Report: Reminder systems reduce rate of catheter infections by half

Reminder systems that encourage hospital staff to remove urinary catheters promptly can reduce the rate of catheter-associated urinary tract infections (CAUTIs) by 52 percent, according to research published in Clinical Infectious Diseases.

Jennifer Meddings, MD, from the University of Michigan in Ann Arbor, and colleagues studied the effectiveness of reminder systems to decrease catheter use and reduce CAUTIs. A CAUTI is the most common hospital acquired infection and was the first complication chosen for non-payment by Medicare, beginning in late 2008.

“[R]eminder systems [could potentially] have a cascade of benefits to patients beyond prevention of CAUTI, because reducing catheter use can improve patient comfort, reduce bloodstream infections, reduce need for antibiotics, improve patient mobility and decrease length-of-stay,” wrote the authors.
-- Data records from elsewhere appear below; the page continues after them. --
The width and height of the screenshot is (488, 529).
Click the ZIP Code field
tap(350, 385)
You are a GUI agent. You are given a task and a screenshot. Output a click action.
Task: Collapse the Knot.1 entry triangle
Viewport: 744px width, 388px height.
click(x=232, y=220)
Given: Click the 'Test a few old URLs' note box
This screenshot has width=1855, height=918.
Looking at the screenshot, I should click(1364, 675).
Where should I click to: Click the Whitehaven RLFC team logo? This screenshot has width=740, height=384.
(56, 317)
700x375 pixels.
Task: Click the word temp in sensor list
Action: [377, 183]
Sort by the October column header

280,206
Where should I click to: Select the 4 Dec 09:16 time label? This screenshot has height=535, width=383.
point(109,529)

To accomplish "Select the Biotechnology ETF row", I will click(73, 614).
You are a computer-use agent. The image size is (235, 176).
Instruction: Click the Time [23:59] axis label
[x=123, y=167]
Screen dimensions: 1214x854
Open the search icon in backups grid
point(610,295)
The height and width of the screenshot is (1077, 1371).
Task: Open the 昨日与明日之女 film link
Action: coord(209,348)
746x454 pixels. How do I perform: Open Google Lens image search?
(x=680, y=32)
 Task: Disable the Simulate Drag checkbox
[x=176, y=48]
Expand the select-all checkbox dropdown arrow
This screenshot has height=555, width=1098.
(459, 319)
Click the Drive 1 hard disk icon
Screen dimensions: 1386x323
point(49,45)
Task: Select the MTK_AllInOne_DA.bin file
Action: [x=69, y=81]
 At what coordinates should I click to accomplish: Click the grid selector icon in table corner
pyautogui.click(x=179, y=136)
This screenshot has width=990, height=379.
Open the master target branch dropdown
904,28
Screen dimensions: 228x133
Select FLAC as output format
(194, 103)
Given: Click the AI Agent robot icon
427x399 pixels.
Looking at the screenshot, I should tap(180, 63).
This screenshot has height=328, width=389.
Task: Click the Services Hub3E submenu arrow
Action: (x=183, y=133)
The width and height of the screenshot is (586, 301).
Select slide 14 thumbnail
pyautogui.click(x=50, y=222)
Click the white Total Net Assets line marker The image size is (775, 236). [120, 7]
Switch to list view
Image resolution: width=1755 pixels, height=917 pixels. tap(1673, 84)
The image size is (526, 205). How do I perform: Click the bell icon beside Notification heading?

Urinary catheters are commonly placed to drain bladders in hospitalized patients.  Unfortunately, catheters are often left in place longer than needed because doctors forget the catheter is still being used or do not routinely assess if it is still needed, according to the authors. Having a catheter increases the patient’s risk for CAUTIs, bloodstream infections and other risks associated with decreased patient mobility when catheters are in place, such as life-threatening blood clots. But prior research by the university’s patient safety enhancement program indicated that only one in 10 hospitals use reminders to prompt removal of urinary catheters.

The reminders can take many forms, according to the researchers, such as stickers placed on charts or on catheter bags that remind nurses or physicians to remove the catheter. Some hospitals have used computer-generated reminders that appear when someone logs into a patient’s chart online. Stop orders also can be directed at physicians, where a catheter is discontinued unless a physician directly renews it.

Meddings and her colleagues noted that hospitals should consider “nurse-empowered” catheter stop orders, which empower nurses to remove urinary catheters based on criteria, without requiring them to request an order from physicians. The researchers also found no evidence that reminder systems would lead to catheters being removed too early.

“Because catheter reminders and stop orders are beneficial regardless of the technology used—from verbal bedside reminders to computer-generated stop orders—these interventions appear to be low-cost strategies that could be implemented in any healthcare system,” concluded the authors.